New roles like chief communications officer have been introduced, for example. But there’s also a rise in dual-title executives, Moore said. That dynamic certainly pertains to CFOs. I previously reported that finance chiefs are taking on the COO role or even a newly combined finance chief and COO role, like at PayPal and Salesforce. And CFOs are increasingly becoming company presidents.
More skills wanted
Deloitte’s report includes an analysis of publicly available C-suite job posting data in the Lightcast Open Skills Taxonomy database, which shows the number of skills executives are asked to bring to the table is increasing. From 2018 to 2023, the average number of skills listed in a CFO job posting—at companies of all sizes—went up 19% (from approximately 12.5 skills to 14.9), according to the report. And oftentimes, these skills are in areas outside of the position’s historical mandate.
“For CFOs, business strategy is a rapidly rising skill reflected in role postings,” Moore told me. “In 2019, 32% of CFO postings included business strategy, by 2024 that number increased to 58% of postings.”
Other skills growing in demand are data and financial analysis, risk management, and regulatory and legal compliance skills, she said. “In a recent Deloitte CFO Signals survey, we also asked CFOs what three traits, skills or experience are most important when identifying their possible successors,” she explained. “Operational experience was the most-cited answer, followed by familiarity with new technologies and network leadership.”
Although the scope of the role has expanded outside of number crunching, that’s still a necessary foundation. The top two skills represented in CFO job postings every year are general accounting and general finance, Moore said.
“The changes we observed in the C-suite from 2018 to 2023 are among the most significant shifts in executive leadership we've analyzed,” she said. It marks a “fundamental transformation in how companies structure their leadership,” she added.

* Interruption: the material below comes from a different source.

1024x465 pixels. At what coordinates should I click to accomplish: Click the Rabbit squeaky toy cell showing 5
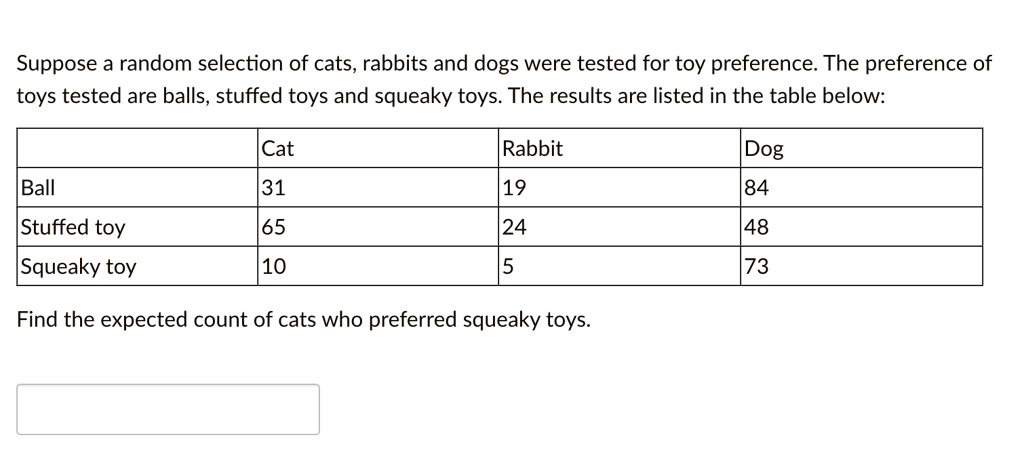click(620, 266)
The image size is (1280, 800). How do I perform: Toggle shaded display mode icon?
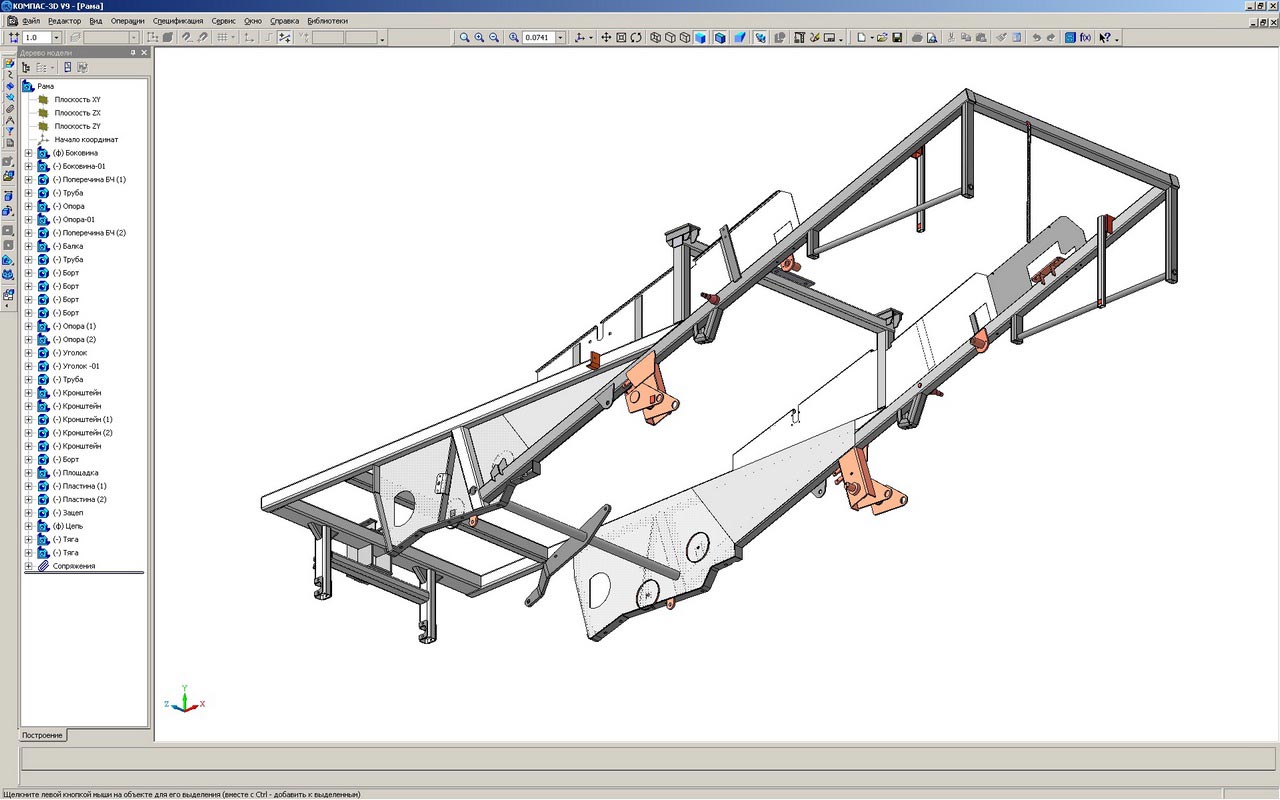(x=700, y=37)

The convergence of rapid digital transformation, evolving regulatory landscapes, and heightened business complexity makes this five-year period particularly profound, Moore said. Companies had to rethink traditional leadership models.
“While past shifts have been driven by specific trends, such as globalization or financial crises, this transformation is broader and touches nearly every function,” she said.
Another key finding is an “overwhelming consensus” among executives that human skills, such as adaptability, collaboration, and strategic thinking, will remain essential for leadership success, Moore said.